**Text to read**
---------------

Why is this becoming increasingly important?
Performance management can support development opportunities for employees by providing feedback and evaluations on their performance, setting goals and development plans. It can help managers and employees work together to develop skills and knowledge needed for growth and advancement within the organization. In this chapter, we zoom in on 4 key drivers of employee engagement and retention that are influenced by performance management.
1. The importance of development opportunities
Companies that invest in a modern performance management process that pays attention to employee development are likely to have an edge in attracting and retaining talent. There are several indications that employees increasingly value development opportunities when choosing an employer:
- Several surveys show that employees consider the opportunity to learn and grow to be one of the most important aspects of their work. For example, the 2021 Deloitte Human Capital Trends report shows that 25% of employees consider the opportunity to learn and develop as the most important aspect of their work.
- Companies have increasingly invested in training and development as part of their human resources policies. According to the 2021 Training Industry Report, companies worldwide are spending more and more money on training and development, suggesting that companies are aware of employees’ need for development opportunities.
- Employees are also more likely to change jobs if they do not have the opportunity to develop at their current employer. According to LinkedIn Learning’s 2021 Workforce Learning Report, 94% of employees are willing to stay with an employer longer if that employer invests in their development.
All in all, there are increasing signs that employees are focusing on development and growth when choosing their employer.
2. Understanding career prospects
There is a clear relationship between performance management and the internal advancement of employees at an organization. Performance management is the process of assessing employees’ performance and taking action to improve their performance. This process can help identify which employees are suitable for internal advancement and determine their development paths.
There are several indications that internal advancement is becoming increasingly important for employees to continue working at their organizations:
- Research shows that employees who have the opportunity for advancement within their organization are more satisfied and less likely to leave the organization. In fact, according to a study by LinkedIn, employees stay with their company about 41% longer if it regularly hires people internally (LinkedIn, 2020)

---------------

**Given information**
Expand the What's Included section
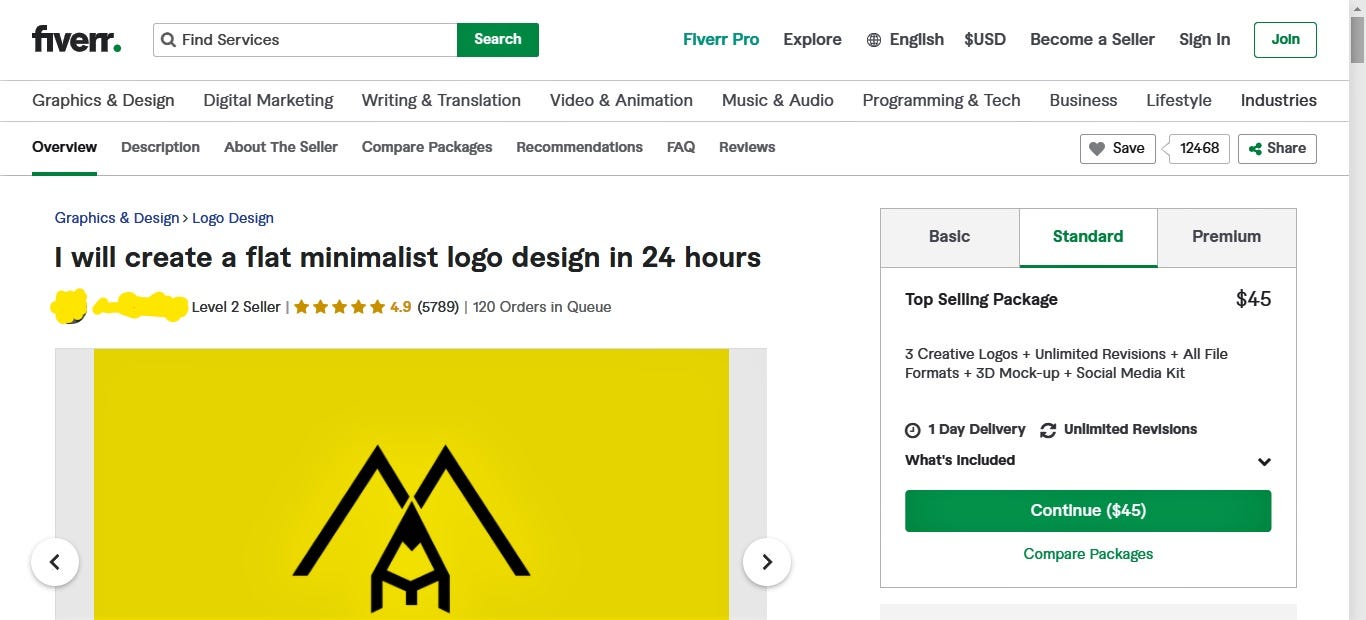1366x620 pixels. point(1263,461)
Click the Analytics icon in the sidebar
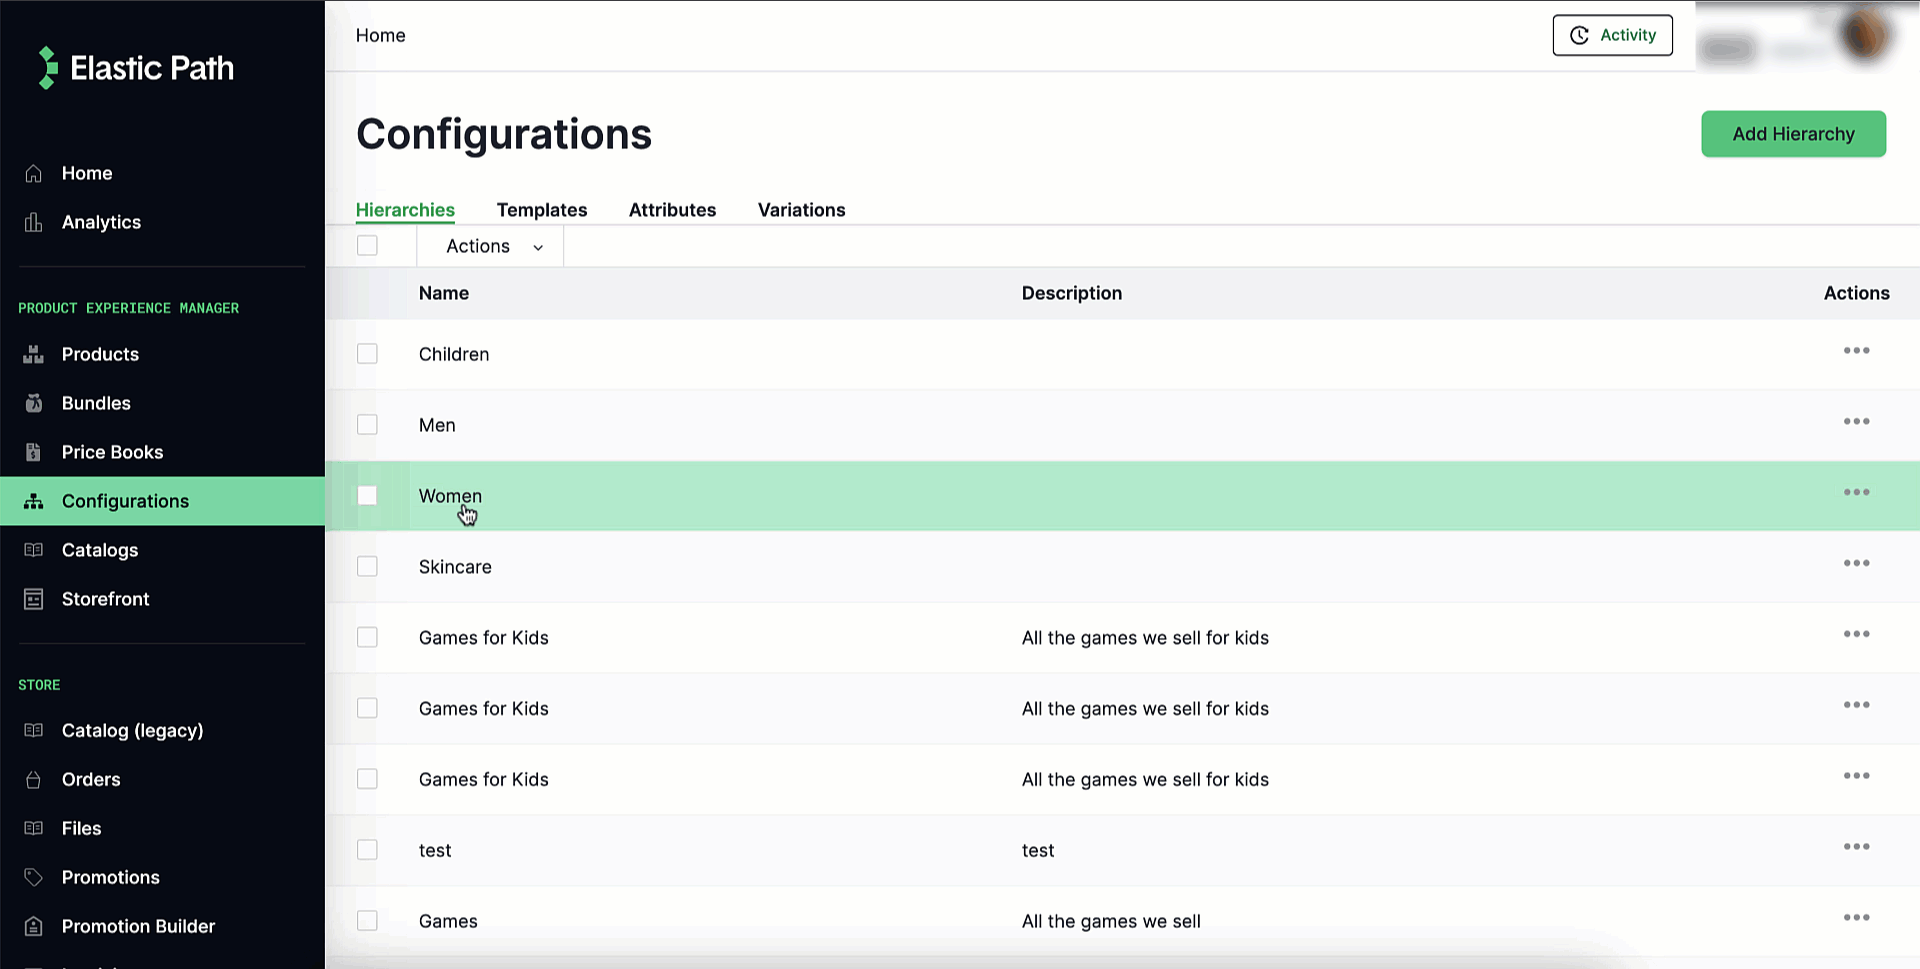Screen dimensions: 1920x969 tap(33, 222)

---------------

**Challenge A**
Answer these questions using the text on performance management:
(i) According to the 2021 Deloitte Human Capital Trends report, what share of employees consider the opportunity to learn and develop the most important aspect of their work?
(ii) What percentage of employees would stay longer with an employer that invests in their development, according to LinkedIn Learning's 2021 Workforce Learning Report?
(iii) According to the LinkedIn study from 2020, how much longer do employees stay with a company that regularly hires people internally?
**Challenge B**
Extend the text on performance management with a few more paragraphs, beginning right after its final sentence.

**Final answer A**
(i) 25% of employees.
(ii) 94%.
(iii) About 41% longer.

**Final answer B**
- Companies are increasingly focusing on internal flow as a means of retaining talent. For example, Deloitte’s 2021 Human Capital Trends report shows that 45% of organizations had internal mobility as a major focus on their agenda in 2020.
- Employees are eager to increase their skills and knowledge and are therefore looking for new challenges. If their current employer cannot provide these challenges, employees are more likely to look elsewhere for opportunities. However, internal advancement can give them the opportunity to develop their knowledge and skills while remaining within the organization.
In summary, there is growing evidence that internal advancement is important for employees to stay employed at their organizations. Performance management plays an important role in encouraging internal flow.
3. Relationship with manager and frequent feedback
Performance management can have a positive impact on the relationship between the manager and employee through regular communication, feedback and joint goal setting. If done well, the process can improve employee engagement, motivation and professional development and strengthen the relationship between manager and employee.
There are several indications that the importance of a good relationship between employees and their managers is increasing for employees:
- Research shows that employees who have a good relationship with their manager are more engaged, motivated and productive. This can lead to better performance and less turnover (Gallup 2020).
- Managers play an important role in creating a positive work culture and supporting employee development. A good relationship between manager and employee can increase trust and enable open communication (“The Future of Jobs” by the World Economic Forum and Delloitte research)
- With the increased focus on wellness and mental health at work, the importance of a supportive relationship between manager and employee is becoming increasingly apparent. A manager who listens, supports and shows understanding can help reduce stress and burnout.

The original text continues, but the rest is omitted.